The Supreme Court will take a look at another challenge of the constitutionality of the Affordable Care Act, or Obamacare, in the fall.
WASHINGTON – The Supreme Court agreed Monday to decide the fate of the landmark Affordable Care Act for the third time since its passage a decade ago.
Acting at the behest of 20 states led by California, the high court will review a federal appeals court’s ruling that the law’s central health insurance mandate is unconstitutional.
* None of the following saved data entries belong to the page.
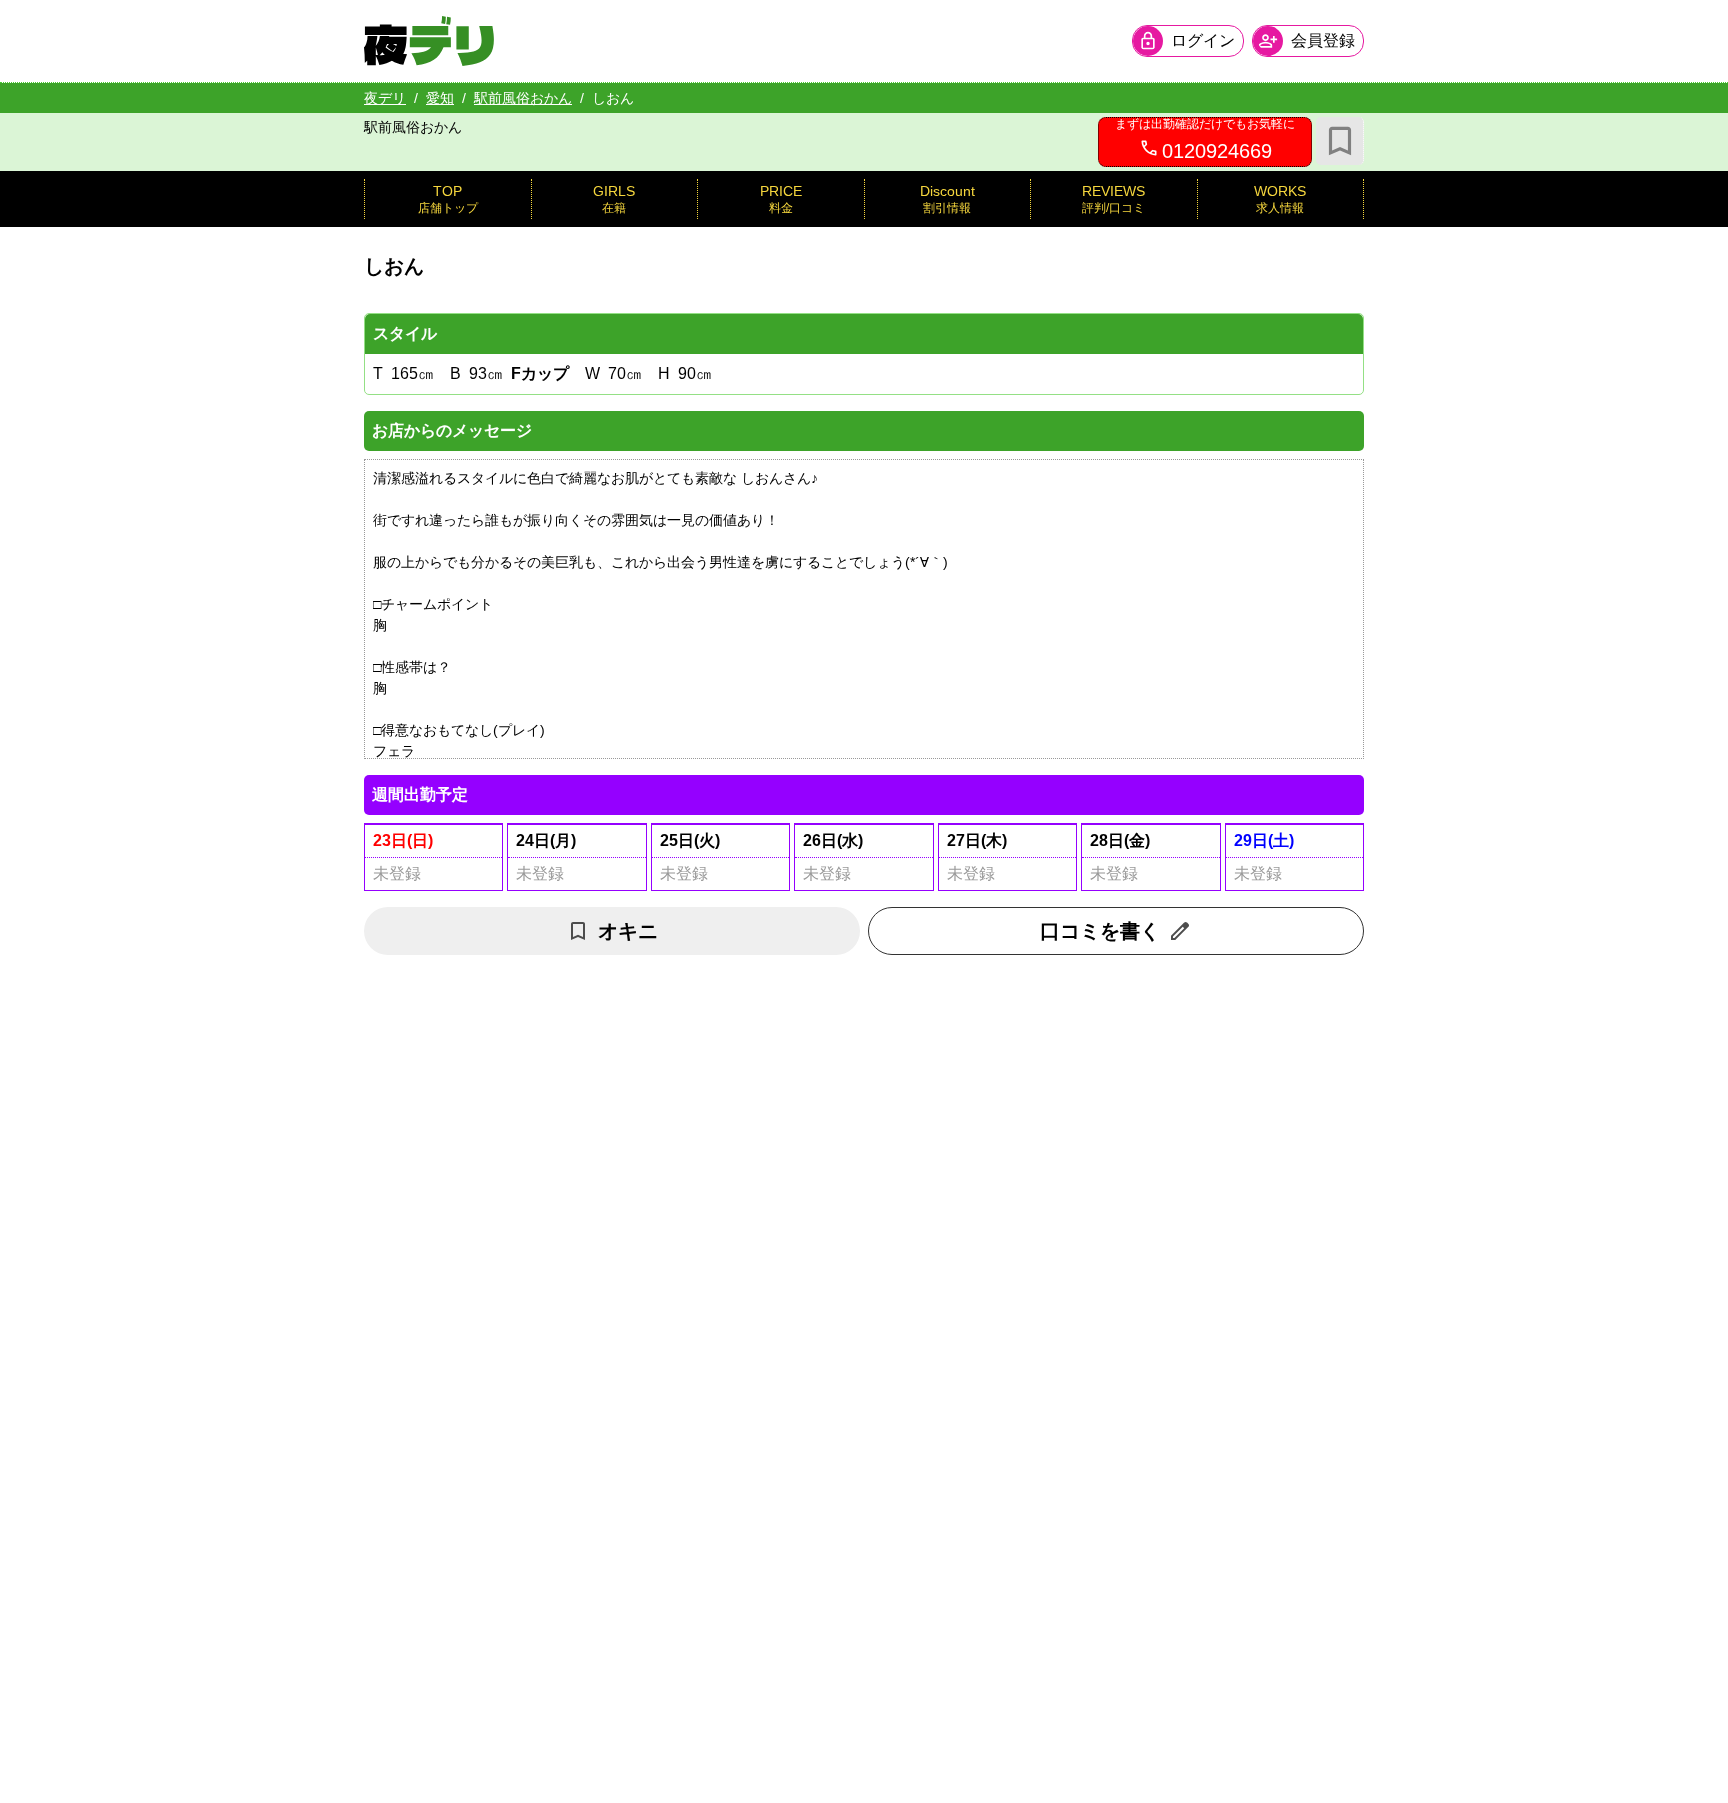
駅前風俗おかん (523, 98)
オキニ (628, 931)
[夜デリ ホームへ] (429, 41)
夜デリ (385, 98)
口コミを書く (1100, 931)
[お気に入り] (1340, 141)
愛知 (440, 98)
That ruling in December from the U.S. Court of Appeals for the 5th Circuit was based on Congress’ elimination in 2017 of the tax penalty for those who do not purchase insurance. It left open a far more important question: whether the law itself cannot stand without the insurance requirement.
The Supreme Court upheld the law, signed in 2010 by President Barack Obama, in 2012 and 2015 by votes of 5-4 and 6-3, respectively. In both cases, Chief Justice John Roberts sided with the court’s four liberal justices – a coalition that may save the law again.
President Barack Obama signed the Affordable Care Act on March 23, 2010, in a White House ceremony. The historic law was passed after a 14-month political battle. (Photo: Alex Wong, Getty Images)
In January, the justices refused to hear the new case on an expedited basis, eliminating any chance they would hear and decide it during this year’s presidential campaign. It is now likely to be scheduled for oral argument in the fall and a decision in 2021.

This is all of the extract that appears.